● Set task
From the Dyna-Q framework text below, output the part that opens with the words containing "The model is" and closes with "with little cost.", copied with no changes.

● Extract provided

This is the framework presented by Sutton et. al. [2]. We implement this earlier in this report on two test *dynamic maze game worlds*. The idea behind the framework is to unify the *learning* and *planning* arms of the RL Learning. These are also known as *model free* and *model based* reinforcement learning. The following two approches (QCON-M and QCON-R) also address this unification. The general idea of the unification among all the three algorithms is the same: 

1. Get real world experience
2. Learning: Update value function
3. Simulate experiences from History
4. Update value function using these simulated experiences
5. Repeat

The key between Dyna-Q and others is how they implement the step 2, 3 and 4. The action selection here also differs from the other two algorithms where they use a softmax function over the q-value (or utility function as the paper calls it). Here we use a simple $\epsilon-greedy$ algorithm. For learning we implement the tabular version of Q-learning algorithm as our learning function. As for history, it is stored by maintaining a oracle. In particular we maintain a lookup table of the form:

$model(S, A) = (\acute{S}, R)$

The model is first initialised such that

$model(S, a) = (S, 0), a \in A$

And at each step the lookup table is deterministicall updated to reflect the latest experience. This way we lose the past observations experienced at by taking action $A$ while in state $S$. This oracle is then used to randomly generate simulated experiences. These are chosen only from the experiences which have to been experienced in the real world in the past. We then use these experiences to further update the value function (Q-learning update in our case). We do this since it is usually very expensive to collect real world data than to generate simulations. This way we can bootstrap our learning on past data with little cost.

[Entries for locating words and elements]
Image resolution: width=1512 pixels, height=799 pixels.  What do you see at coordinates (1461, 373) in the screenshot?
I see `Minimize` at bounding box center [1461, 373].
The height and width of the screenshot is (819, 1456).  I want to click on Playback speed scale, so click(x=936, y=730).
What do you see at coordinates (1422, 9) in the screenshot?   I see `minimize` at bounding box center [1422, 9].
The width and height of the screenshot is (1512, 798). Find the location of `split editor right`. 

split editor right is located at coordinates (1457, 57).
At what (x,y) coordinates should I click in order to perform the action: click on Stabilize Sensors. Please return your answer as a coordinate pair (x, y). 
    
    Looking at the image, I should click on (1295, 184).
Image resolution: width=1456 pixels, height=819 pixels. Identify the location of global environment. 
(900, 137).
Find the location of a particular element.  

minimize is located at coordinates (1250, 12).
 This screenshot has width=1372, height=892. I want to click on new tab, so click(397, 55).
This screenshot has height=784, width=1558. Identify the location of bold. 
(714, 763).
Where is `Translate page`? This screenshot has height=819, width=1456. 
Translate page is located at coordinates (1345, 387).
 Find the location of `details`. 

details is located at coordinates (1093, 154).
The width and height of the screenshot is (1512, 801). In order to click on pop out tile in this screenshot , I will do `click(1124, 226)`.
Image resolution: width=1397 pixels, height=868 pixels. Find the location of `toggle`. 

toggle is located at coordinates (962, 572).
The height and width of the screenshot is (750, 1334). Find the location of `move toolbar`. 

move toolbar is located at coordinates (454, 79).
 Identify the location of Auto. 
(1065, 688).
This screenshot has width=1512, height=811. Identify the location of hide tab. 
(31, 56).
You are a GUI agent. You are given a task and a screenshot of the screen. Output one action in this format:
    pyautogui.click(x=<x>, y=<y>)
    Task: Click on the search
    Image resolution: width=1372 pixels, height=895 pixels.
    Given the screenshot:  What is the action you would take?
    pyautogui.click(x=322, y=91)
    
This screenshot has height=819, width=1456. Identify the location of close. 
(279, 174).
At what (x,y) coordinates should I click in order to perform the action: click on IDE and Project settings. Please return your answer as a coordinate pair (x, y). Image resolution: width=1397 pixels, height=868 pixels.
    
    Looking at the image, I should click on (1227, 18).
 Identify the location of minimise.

● Result of this task
The model is first initialised such that

$model(S, a) = (S, 0), a \in A$

And at each step the lookup table is deterministicall updated to reflect the latest experience. This way we lose the past observations experienced at by taking action $A$ while in state $S$. This oracle is then used to randomly generate simulated experiences. These are chosen only from the experiences which have to been experienced in the real world in the past. We then use these experiences to further update the value function (Q-learning update in our case). We do this since it is usually very expensive to collect real world data than to generate simulations. This way we can bootstrap our learning on past data with little cost.